La caméra de Fellini et toute la narration suivent les déambulations de Marcello, les autres personnages du film (majoritairement féminins) n’existant qu’aux travers des relations qu’ils entretiennent avec lui. On les découvre au rythme des rencontres de Marcelo, en comprenant au fil de l’histoire qu’ils ont tous une caractéristique commune : ils sont mélancoliques et désorientés. Prenons par exemple sa maitresse Madalenna, richissime héritière insatisfaite et incapable d’engagement, ou encore Steiner, intellectuel qui parait à première vue jouir d’un équilibre familial, pour qui Marcello a grande estime, et qui finit par se tuer par peur de se propre existence. Un personnage rompt néanmoins avec la nostalgie ambiante du film et fascine Marcello par sa feinte naïveté et sa beauté : Sylvia, vedette de cinéma ; objet de désir et figure d’insouciance par excellence.

Plus encore que l’histoire de Marcelo, le film dépeint un personnage grandiloquent : Rome elle-même. Incandescente et scandaleuse, elle reflète l’insouciance forcée de ses personnages excessifs, perdus et désorientés par leur argent, leur désir et pour qui il est difficile de dire ce qui a le plus de valeur : l’amour, l’argent ou le désir. Marcello, pétri d’une véritable ambition journalistique et littéraire en arrivant à Rome, s’est laissé aspiré par ce monde d’artifices, de tromperies, de rencontres et finit par perdre ses repères :  la femme qui lui porte un véritable amour et ses idéaux journalistiques et littéraires. Le désir a remplacé l’amour et l’argent a a pris le pas sur les ambitions intellectuelles. Ce qui le structurait initialement et l’animait s’est dilué à mesure de ses désillusions : le suicide de son ami, le désengagement de Maddalena, le départ soudain de son père de passage à Rome, alors qu’il pensait enfin s’en rapprocher. Le paroxysme de cette déchéance, montrée sous un regard cruel et acerbe, est une des dernières scènes dans laquelle on voit Marcello et ses amis ivres à une soirée. Cynique, humiliant et moqueur, le personnage principal est devenu le reflet de sa perte de foi totale en ses idéaux initiaux.
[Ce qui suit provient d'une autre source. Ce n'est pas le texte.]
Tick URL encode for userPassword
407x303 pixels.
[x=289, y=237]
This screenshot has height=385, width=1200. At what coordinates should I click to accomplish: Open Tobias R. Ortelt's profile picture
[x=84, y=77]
La scène finale éclaire néanmoins la fin du film : une jeune fille, comme une apparition, pose un regard innocent sur Marcello qui le lui rend avec bienveillance, comme si une part de lui-même demeurait attendrie, et maintenait l’espoir de le voir recouvrir ses idéaux initiaux.

Comme de nombreuses scènes du film, cette fin reste ouverte à interprétation. Le film lui-même n’offre que peu de clefs de compréhension, si ce n’est le genre cinématographique,  « réalisme visionnaire » du cinéma italien des années 50-60 (Edouard Dor). Fellini s’inspire d’une époque, d’une ville d’une société filmée en tant que simple observateur, tout en y injectant un trouble existentiel caractéristique de ses contemporains.

Contrairement à son titre, la Dolce Vita n’est pas un Feel-Good movie, mais un tableau fidèle d’une Rome entrant d’une nouvelle ère.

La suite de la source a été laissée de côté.